The process or a period of changing from one state or condition to another
It’s the second month of 2018 and with my birthday coming up, I want to reflect a bit. If I had one word to describe my year so far, it would be, busy. I am busier than I’ve ever been. With academics, with doctors appointments, with small events and with life itself. If this was last year, I would be using all the usual tricks to get myself through all this shit like compartmentalizing, repressing, avoiding. But none of the usual tricks work this time around.
When I started the year, I set goals and in a short time, because of my willingness to reach those goals, I have changed. Old shit that used to work for me just doesn’t work anymore. I was depressed for most of my first-year in uni and all of second year. How is it that my third year, the happiest and most content I’ve been in a while seems like the most difficult one so far. Don’t get me wrong, being depressed sure as hell isn’t dancing on rainbows but it was comfortable. As much as it sickens me to say, I was used to it. Not in the, “I’ve given up come and get me” way, but in the, “alright this isn’t my first go around’ way. Now though, I’m so out of my element I don’t know how to feel.

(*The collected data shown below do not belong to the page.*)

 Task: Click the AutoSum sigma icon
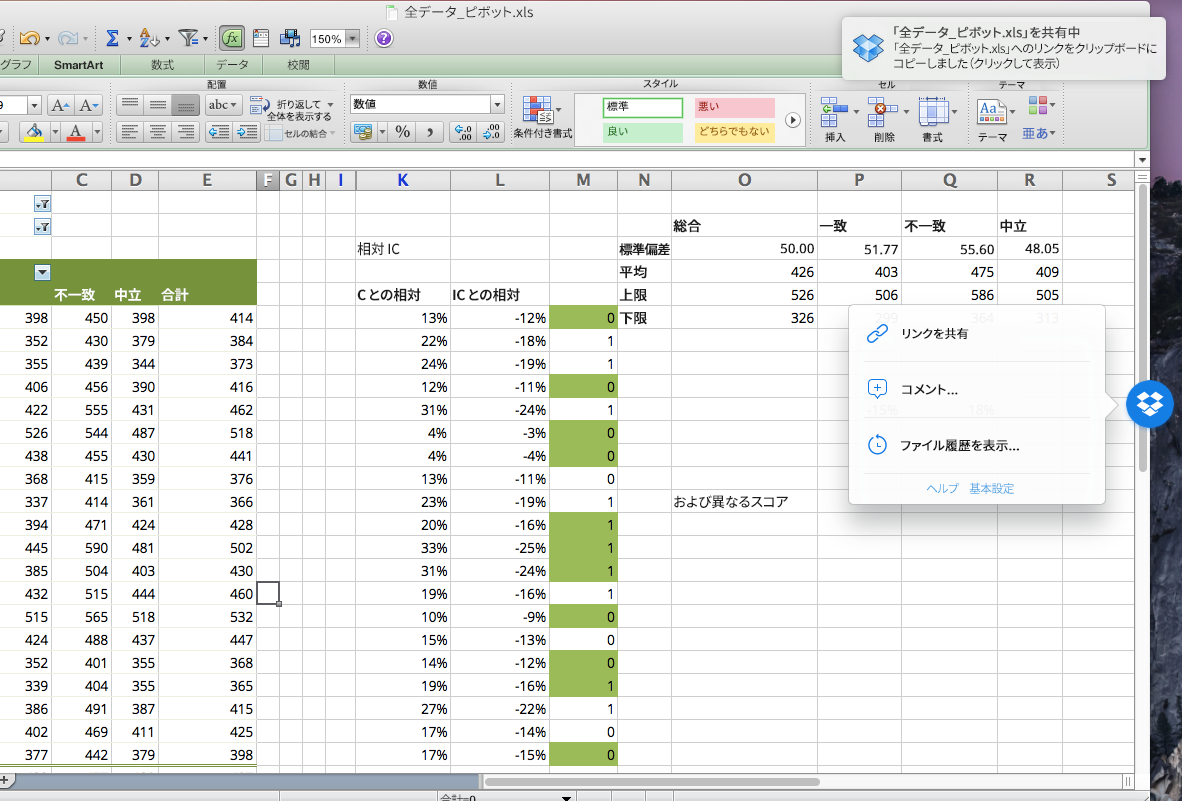click(112, 38)
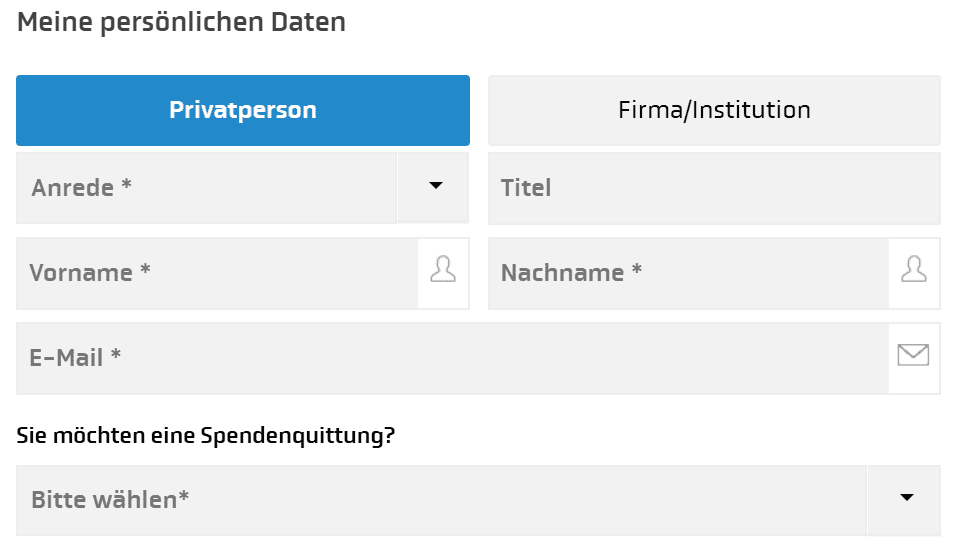
Task: Focus the Titel input field
Action: (714, 187)
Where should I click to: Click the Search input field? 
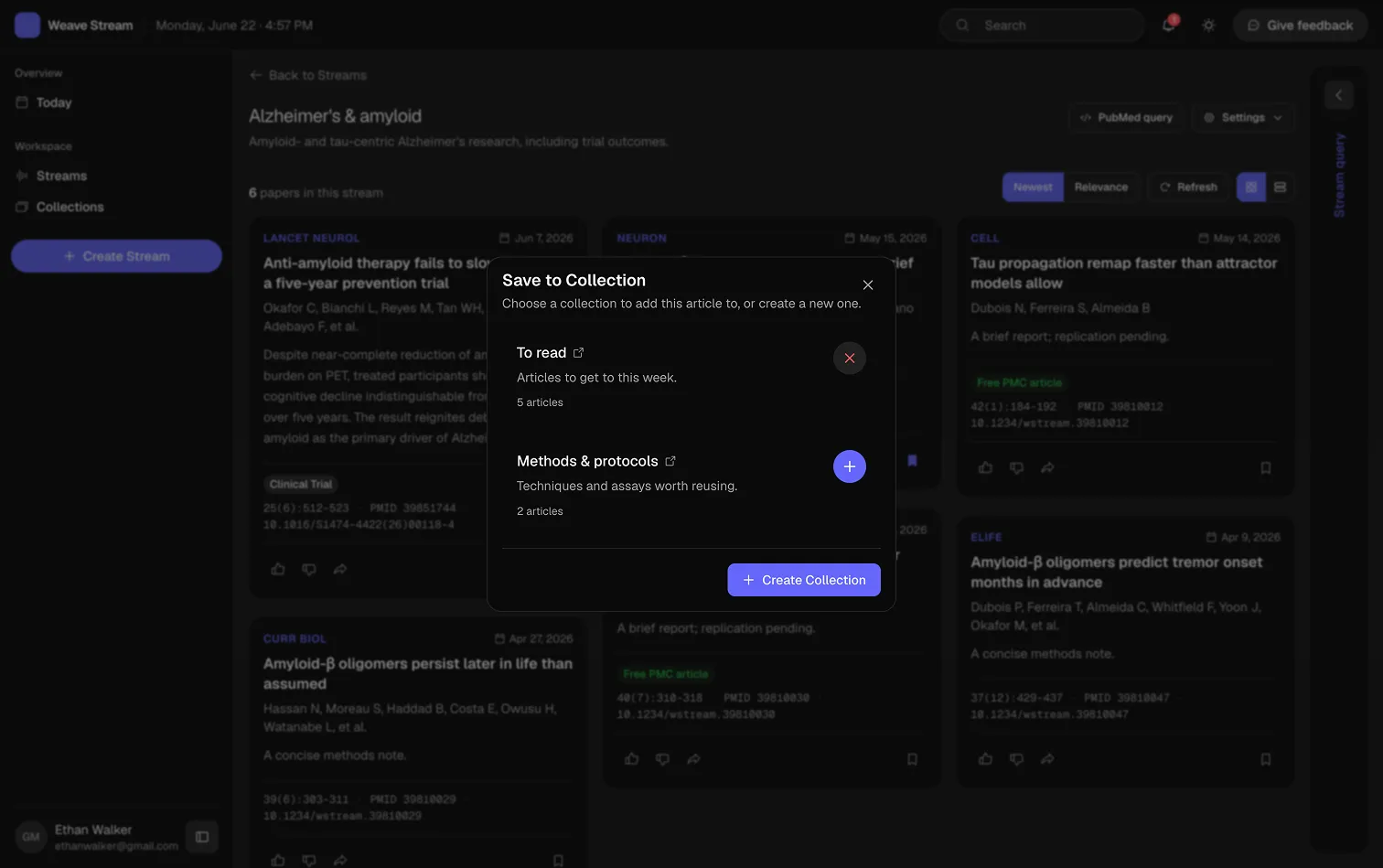click(x=1042, y=26)
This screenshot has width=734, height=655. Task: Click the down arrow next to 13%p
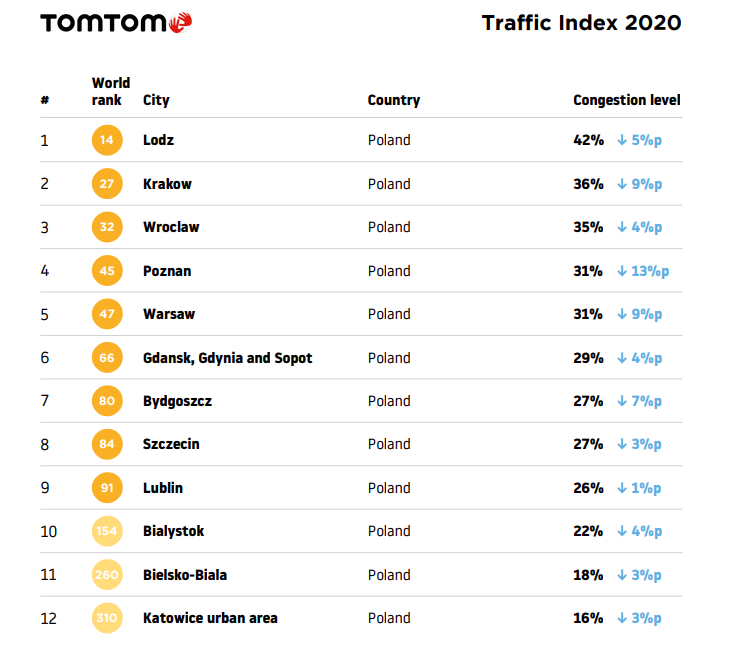tap(621, 271)
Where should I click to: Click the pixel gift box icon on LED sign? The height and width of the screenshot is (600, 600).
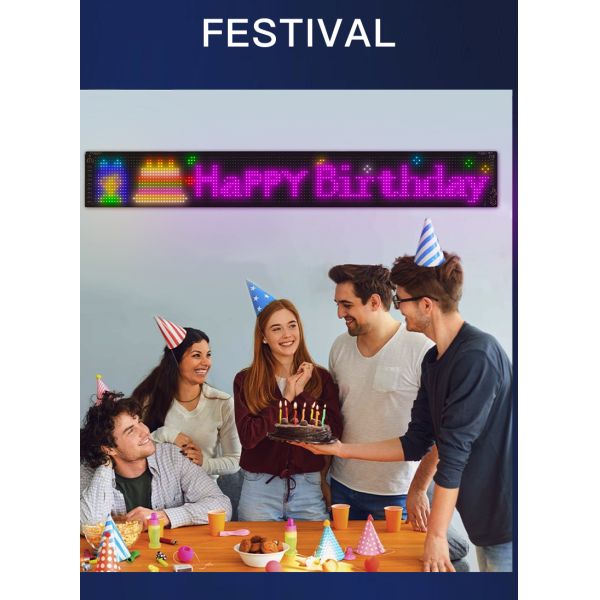coord(111,181)
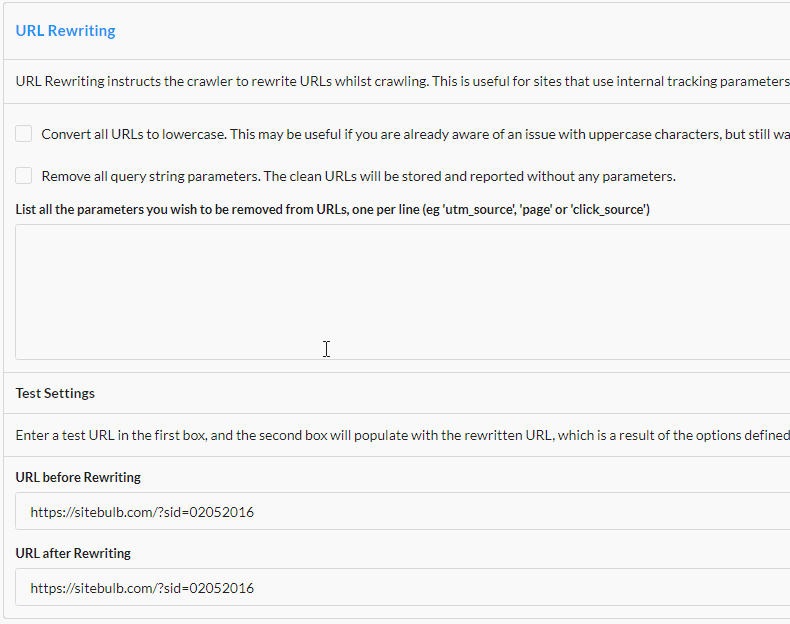Click 'https://sitebulb.com' text in before-rewriting field
The image size is (790, 624).
92,512
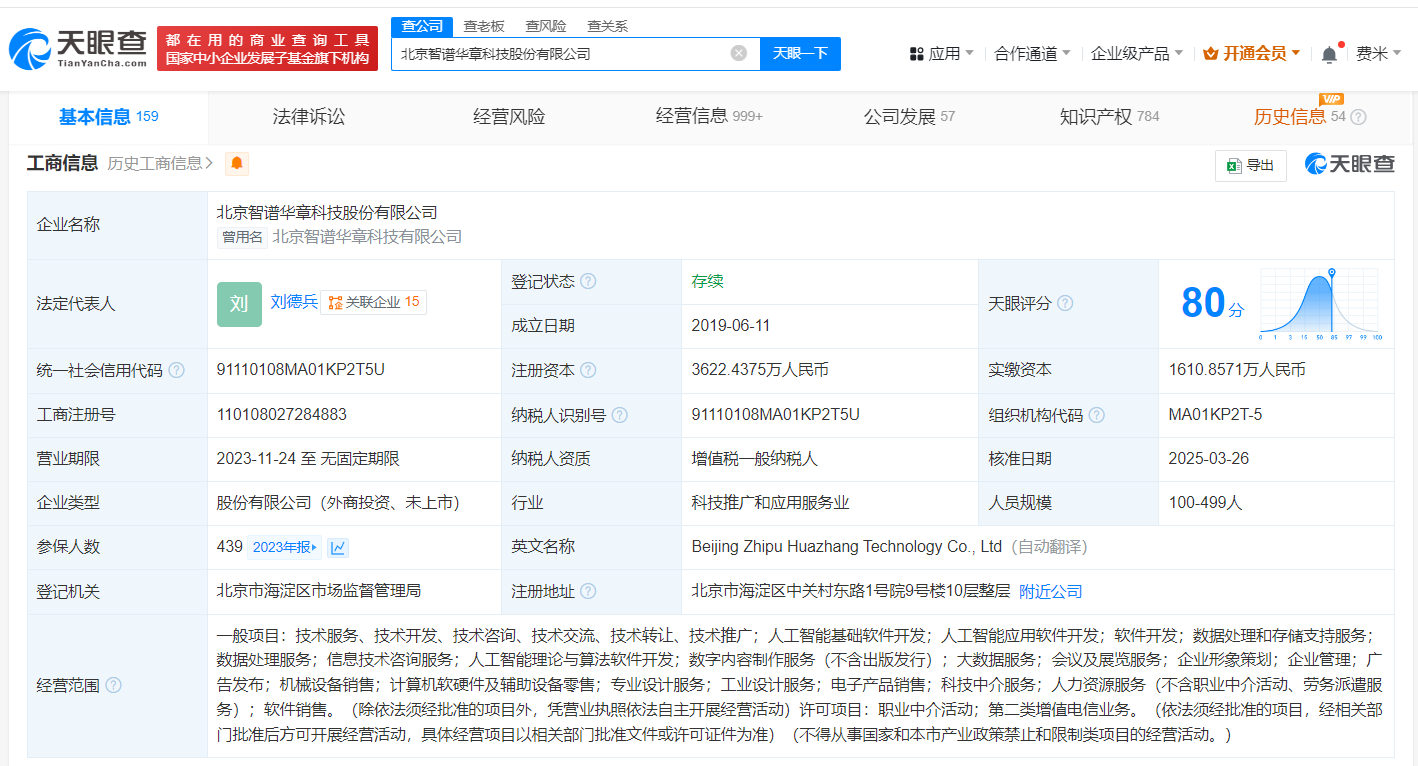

On top of piling school work and stress, I have to stress about getting a job, graduating from here and starting my career. I have to stress about spiritual conflicts that plague my mind daily. I have to stress about feelings that I really have zero idea how to handle because whoop de doo compartmentalizing doesn’t work for me anymore. All these things are taking turns pushing and pulling me in all directions, leaving me gasping for air. I’m frustrated? That’s a hell of an understatement.
“I’m out of my element”
My element is my coping mechanisms. Because of what I’m striving for, the triplets (compartmentalization, repression and avoidance) don’t fit anymore. I’m evolving, slowly. So slow I can feel it in my bones; in every step I take, every move I make towards something different. I am in transition. Look, this is the longest transition I’ve ever gone through, and that’s because I am aware of it. The triplets no longer numb my mind and now I can see the process for what it is, tedious and uncomfortable. I don’t think I’ve felt this anxious and restless before. It’s like there’s something just beyond my reach … And the waiting, is torture.